Extrait de texte
Jour J pour la nouvelle Crossair
Le suspense reste entier sur la création d'une nouvelle compagnie aérienne suisse. La décision du Conseil fédéral est attendue lundi après-midi.
«Il reste des questions ouvertes, mais de nouveaux progrès ont été accomplis», a déclaré dimanche à l’ats le porte-parole du Département fédéral des finances (DFF) Daniel Eckmann.
Samedi, une séance marathon de près de cinq heures s’était tenue dans un grand hôtel de Zurich entre les conseillers fédéraux Moritz Leuenberger, Kaspar Villiger et Pascal Couchepin d’une part et des patrons de grandes entreprises de l’autre, afin de trouver un financement pour le projet Phénix. Des discussions tous azimuts qui se sont poursuivies tout le dimanche sans qu’aucune information ne transpire.
Répartition difficile
Au total, environ 4,5 milliards de francs sont nécessaires pour la variante maximale «26/26» qui prévoit la reprise par Crossair de 26 moyen-courriers et 26 long-courriers de Swissair. La répartition précise de la prise en charge entre pouvoirs publics et économie privée constitue une des pierres d’achoppement.
Selon les scénarios avancés, la Confédération débourserait environ 2 milliards de francs. A savoir un milliard pour la poursuite des long-courriers de Swissair jusqu’à fin mars 2002 et quelques centaines de millions sur les 940 millions nécessaires au décollage de la nouvelle Crossair, sommes qui s’ajoutent aux 450 millions déjà accordés à fonds perdus début octobre.

Données fournies
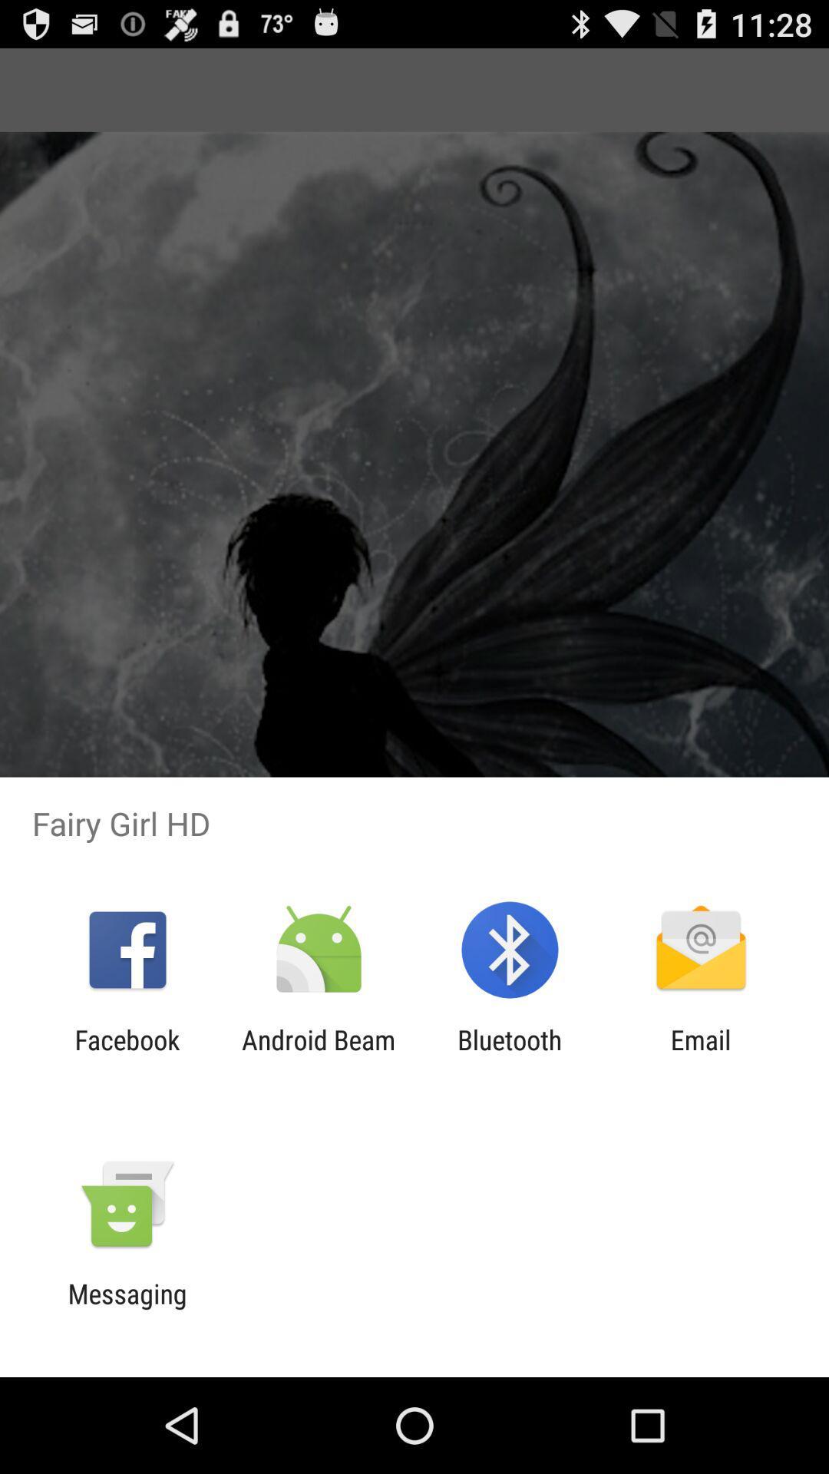  I want to click on app to the right of the facebook app, so click(318, 1055).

Questions à traiter
#1 D'après le texte sur la nouvelle Crossair, quelle somme totale faut-il réunir pour la variante maximale «26/26» ?
#2 Poursuivez le texte sur la nouvelle Crossair après sa dernière phrase.
Les lignes n'ont aucun lien avec le texte sur la nouvelle Crossair.

Réponses numérotées
#1 Il faut environ 4,5 milliards de francs.

#2
L’économie privée assurerait elle l’essentiel de l’augmentation du capital-actions, qui doit être porté à 2,3 milliards de francs. Les cantons aéroportuaires (Zurich, Bâle et Genève) sont appelés à passer à la caisse pour financer les activités annexes au trafic aérien.
D’après un sondage Isopublic publié dimanche, 61 % des Suisses sont en faveur d’un soutien de la Confédération à la nouvelle Crossair et 33 % sont contre. Cependant, seuls 23 % des sondés sont favorables à une aide de plus d’un milliard de francs.
Economiesuisse confiante
«Je reste plutôt confiant», a déclaré dimanche à l’ats le directeur d’economiesuisse, Rudolf Ramsauer. L’organisation économique faîtière espère que le projet d’une nouvelle compagnie à vocation intercontinentale aboutisse, sans quoi elle craint que la place économique suisse perde de son attrait.
«C’est l’heure du tout ou rien», a déclaré une source proche du dossier. Ou la variante «26/26» est acceptée, ou Crossair reste ce qu’elle est et Swissair ne laisse rien en héritage. Dans le premier cas de figure, les suppressions d’emplois seraient limitées à 9400 (dont 4100 en Suisse), alors qu’un échec du projet menacerait des dizaines de milliers d’emplois.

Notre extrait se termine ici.